(Collected data)
┌────────

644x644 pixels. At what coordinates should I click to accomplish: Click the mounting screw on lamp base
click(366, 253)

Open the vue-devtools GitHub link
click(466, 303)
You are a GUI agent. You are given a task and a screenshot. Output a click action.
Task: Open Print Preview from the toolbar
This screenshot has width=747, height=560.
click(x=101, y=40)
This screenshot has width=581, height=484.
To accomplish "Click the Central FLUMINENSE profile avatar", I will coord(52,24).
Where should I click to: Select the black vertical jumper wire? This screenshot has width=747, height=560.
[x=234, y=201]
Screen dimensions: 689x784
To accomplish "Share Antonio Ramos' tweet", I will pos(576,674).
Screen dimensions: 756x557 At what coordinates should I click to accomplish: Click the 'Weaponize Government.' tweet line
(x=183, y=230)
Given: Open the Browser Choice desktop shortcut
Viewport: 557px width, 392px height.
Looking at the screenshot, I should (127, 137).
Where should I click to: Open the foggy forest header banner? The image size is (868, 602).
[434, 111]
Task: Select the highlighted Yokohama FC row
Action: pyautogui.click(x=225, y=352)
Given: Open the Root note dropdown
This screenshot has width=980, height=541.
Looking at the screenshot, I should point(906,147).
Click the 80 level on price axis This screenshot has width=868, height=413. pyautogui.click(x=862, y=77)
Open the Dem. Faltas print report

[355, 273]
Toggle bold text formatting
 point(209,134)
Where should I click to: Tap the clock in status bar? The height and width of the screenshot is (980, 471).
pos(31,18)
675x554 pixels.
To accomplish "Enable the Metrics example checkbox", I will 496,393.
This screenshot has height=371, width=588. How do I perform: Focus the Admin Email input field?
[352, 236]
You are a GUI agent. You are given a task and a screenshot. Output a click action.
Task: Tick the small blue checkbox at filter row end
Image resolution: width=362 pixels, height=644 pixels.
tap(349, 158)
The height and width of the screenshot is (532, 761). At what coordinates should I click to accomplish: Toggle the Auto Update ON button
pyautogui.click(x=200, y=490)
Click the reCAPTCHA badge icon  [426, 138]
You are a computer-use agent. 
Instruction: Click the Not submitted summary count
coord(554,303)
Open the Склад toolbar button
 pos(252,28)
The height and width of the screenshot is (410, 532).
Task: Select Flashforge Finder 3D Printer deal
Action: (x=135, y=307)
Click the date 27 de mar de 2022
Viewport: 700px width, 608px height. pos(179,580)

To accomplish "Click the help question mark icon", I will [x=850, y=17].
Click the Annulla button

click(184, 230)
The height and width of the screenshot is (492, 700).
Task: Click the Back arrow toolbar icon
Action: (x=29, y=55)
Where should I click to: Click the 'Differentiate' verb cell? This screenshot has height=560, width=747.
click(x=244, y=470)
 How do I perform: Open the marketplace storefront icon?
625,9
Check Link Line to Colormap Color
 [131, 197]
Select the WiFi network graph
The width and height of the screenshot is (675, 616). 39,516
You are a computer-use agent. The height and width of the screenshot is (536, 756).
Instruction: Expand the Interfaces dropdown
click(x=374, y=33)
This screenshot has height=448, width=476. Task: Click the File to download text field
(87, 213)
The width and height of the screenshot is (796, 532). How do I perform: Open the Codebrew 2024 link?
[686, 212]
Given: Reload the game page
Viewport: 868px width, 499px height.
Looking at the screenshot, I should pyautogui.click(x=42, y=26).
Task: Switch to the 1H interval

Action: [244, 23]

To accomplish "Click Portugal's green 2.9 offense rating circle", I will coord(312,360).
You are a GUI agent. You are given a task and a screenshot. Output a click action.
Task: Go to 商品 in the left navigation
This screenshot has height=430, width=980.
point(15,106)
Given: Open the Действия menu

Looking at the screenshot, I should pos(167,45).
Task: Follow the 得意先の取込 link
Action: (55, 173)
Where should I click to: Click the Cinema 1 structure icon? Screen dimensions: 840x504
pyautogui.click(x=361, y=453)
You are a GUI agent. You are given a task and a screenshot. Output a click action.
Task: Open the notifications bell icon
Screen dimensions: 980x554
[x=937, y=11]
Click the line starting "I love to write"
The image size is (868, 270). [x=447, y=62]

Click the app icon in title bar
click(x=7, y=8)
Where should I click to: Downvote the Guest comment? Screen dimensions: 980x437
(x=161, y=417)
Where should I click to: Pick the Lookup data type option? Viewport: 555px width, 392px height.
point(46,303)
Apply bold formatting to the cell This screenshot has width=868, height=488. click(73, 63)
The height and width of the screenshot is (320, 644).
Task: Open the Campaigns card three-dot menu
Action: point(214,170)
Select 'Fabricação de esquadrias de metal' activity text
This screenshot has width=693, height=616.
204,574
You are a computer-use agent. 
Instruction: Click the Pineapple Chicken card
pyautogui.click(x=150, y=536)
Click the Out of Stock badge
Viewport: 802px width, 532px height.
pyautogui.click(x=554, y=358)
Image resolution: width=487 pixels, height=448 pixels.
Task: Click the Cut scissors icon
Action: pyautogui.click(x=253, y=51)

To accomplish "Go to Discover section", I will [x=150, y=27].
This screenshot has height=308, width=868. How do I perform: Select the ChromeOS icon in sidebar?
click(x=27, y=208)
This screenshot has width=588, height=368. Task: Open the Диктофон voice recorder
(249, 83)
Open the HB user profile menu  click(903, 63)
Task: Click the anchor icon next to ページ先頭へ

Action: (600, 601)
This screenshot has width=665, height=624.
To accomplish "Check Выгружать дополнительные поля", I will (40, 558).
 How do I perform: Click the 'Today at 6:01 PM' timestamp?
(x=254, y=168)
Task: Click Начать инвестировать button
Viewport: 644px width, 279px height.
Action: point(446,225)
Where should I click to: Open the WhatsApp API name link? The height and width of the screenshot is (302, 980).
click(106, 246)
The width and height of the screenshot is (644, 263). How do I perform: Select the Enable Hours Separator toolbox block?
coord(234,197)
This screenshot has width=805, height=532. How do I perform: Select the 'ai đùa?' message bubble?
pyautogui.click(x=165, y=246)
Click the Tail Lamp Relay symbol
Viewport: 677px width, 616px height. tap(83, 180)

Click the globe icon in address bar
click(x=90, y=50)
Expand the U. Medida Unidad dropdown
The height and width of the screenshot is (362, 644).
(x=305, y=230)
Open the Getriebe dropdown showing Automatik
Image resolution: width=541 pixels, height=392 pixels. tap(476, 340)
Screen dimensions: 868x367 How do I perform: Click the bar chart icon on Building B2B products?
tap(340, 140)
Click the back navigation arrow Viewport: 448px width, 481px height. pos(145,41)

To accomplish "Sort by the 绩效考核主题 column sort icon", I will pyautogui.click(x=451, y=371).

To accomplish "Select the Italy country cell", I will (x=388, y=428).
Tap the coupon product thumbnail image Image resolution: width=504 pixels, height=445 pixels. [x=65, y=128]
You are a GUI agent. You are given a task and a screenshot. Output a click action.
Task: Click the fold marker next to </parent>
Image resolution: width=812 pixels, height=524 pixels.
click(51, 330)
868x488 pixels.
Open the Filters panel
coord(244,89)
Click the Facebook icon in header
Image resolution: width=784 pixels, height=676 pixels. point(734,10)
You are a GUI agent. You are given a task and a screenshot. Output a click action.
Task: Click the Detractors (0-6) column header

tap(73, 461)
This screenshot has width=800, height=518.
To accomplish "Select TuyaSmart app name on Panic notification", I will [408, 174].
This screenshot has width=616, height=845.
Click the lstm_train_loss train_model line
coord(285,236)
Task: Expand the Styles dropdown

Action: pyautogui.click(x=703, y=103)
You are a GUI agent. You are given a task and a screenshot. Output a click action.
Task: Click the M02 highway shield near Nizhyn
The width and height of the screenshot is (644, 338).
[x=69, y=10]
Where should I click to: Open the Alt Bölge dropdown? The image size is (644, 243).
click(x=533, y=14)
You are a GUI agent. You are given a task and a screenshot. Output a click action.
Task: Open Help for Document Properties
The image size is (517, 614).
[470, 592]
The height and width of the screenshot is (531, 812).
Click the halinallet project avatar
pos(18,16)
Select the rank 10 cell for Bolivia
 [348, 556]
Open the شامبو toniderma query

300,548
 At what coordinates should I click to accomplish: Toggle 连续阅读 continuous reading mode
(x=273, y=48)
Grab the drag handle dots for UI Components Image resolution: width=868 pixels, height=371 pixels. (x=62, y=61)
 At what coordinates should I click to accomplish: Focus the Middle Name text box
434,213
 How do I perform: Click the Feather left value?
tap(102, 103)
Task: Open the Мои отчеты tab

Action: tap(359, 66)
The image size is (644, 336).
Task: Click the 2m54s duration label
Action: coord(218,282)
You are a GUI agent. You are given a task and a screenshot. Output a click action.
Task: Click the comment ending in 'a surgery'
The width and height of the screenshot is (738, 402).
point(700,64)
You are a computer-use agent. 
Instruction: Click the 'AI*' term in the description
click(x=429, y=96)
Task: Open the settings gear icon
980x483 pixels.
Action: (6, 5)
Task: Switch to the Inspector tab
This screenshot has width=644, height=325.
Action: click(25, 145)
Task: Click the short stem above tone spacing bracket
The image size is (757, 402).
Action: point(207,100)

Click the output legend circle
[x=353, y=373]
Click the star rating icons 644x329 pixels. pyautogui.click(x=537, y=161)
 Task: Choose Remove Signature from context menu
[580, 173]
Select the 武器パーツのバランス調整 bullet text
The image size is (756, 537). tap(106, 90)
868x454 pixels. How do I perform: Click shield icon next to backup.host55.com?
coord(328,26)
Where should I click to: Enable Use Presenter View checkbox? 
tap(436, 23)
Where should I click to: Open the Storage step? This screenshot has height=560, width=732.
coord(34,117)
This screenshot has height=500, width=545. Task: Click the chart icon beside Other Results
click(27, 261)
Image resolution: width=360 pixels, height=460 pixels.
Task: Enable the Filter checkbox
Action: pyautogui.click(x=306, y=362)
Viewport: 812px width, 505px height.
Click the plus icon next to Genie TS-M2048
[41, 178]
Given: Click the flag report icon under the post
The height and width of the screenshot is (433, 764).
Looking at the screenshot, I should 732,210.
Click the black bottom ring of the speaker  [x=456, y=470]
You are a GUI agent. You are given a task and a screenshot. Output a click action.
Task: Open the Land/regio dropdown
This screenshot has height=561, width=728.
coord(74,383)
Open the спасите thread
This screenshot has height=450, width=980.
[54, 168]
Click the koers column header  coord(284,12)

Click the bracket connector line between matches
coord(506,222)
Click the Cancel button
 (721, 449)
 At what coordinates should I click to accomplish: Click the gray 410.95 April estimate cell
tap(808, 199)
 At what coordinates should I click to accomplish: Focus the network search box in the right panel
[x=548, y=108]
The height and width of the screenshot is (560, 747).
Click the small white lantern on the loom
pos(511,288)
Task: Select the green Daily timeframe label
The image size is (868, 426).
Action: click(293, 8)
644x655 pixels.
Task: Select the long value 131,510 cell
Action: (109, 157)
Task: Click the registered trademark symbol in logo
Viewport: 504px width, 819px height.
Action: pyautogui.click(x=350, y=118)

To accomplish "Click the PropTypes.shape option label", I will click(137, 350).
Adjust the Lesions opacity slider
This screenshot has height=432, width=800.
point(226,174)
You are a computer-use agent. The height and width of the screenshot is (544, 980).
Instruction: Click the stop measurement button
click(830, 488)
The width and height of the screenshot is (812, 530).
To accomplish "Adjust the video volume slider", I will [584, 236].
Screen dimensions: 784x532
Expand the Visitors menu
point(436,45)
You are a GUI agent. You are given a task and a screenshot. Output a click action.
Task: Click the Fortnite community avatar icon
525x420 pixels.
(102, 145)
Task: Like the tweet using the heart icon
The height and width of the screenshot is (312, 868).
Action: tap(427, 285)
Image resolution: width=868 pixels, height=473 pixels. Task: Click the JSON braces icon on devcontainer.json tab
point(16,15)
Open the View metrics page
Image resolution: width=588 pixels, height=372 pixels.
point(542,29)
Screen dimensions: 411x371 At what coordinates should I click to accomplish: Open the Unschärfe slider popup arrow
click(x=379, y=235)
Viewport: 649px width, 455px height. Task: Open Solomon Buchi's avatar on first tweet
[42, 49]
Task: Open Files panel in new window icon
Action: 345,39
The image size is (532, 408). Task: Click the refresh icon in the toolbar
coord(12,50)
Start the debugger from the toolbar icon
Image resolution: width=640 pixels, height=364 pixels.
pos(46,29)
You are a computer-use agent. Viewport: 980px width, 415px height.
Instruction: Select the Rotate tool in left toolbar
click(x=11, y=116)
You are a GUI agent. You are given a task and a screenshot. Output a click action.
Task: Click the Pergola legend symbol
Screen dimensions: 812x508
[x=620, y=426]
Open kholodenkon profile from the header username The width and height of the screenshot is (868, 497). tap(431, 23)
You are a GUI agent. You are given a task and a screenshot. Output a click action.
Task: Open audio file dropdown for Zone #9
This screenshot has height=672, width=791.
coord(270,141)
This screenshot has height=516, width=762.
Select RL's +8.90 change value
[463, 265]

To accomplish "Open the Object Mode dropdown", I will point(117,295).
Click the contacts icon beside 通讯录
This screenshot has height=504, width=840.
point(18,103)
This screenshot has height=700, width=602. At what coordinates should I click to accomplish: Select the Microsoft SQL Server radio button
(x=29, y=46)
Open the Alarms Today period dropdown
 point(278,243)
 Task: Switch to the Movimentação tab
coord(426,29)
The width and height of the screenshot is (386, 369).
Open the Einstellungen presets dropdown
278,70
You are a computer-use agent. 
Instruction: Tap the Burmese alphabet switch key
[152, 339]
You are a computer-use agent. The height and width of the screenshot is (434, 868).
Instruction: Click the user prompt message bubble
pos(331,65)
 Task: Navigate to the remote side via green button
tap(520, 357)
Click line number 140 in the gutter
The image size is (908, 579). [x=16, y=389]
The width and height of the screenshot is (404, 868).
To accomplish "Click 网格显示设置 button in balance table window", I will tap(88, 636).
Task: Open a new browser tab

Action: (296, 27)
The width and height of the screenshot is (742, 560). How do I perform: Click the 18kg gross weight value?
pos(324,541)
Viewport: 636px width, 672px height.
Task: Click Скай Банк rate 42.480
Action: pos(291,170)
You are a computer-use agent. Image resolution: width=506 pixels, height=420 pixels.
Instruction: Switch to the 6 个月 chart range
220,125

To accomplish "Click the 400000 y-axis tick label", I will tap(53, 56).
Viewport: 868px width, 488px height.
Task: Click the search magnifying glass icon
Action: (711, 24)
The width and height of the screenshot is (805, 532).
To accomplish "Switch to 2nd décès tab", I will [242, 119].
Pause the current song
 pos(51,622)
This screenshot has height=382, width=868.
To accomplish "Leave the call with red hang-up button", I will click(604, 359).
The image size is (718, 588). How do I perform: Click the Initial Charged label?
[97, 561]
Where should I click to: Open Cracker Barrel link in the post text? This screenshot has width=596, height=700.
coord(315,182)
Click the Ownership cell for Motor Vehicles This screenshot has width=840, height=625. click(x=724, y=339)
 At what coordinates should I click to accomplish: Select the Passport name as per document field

└────────

▶ EXERCISE REQUIREMENTS: Each line in which the string "profile" is found must be copied from the data.

▶ ANSWER TO THE EXERCISE:
To accomplish "Click the Central FLUMINENSE profile avatar", I will coord(52,24).
Open the HB user profile menu  click(903, 63)
Open kholodenkon profile from the header username The width and height of the screenshot is (868, 497). tap(431, 23)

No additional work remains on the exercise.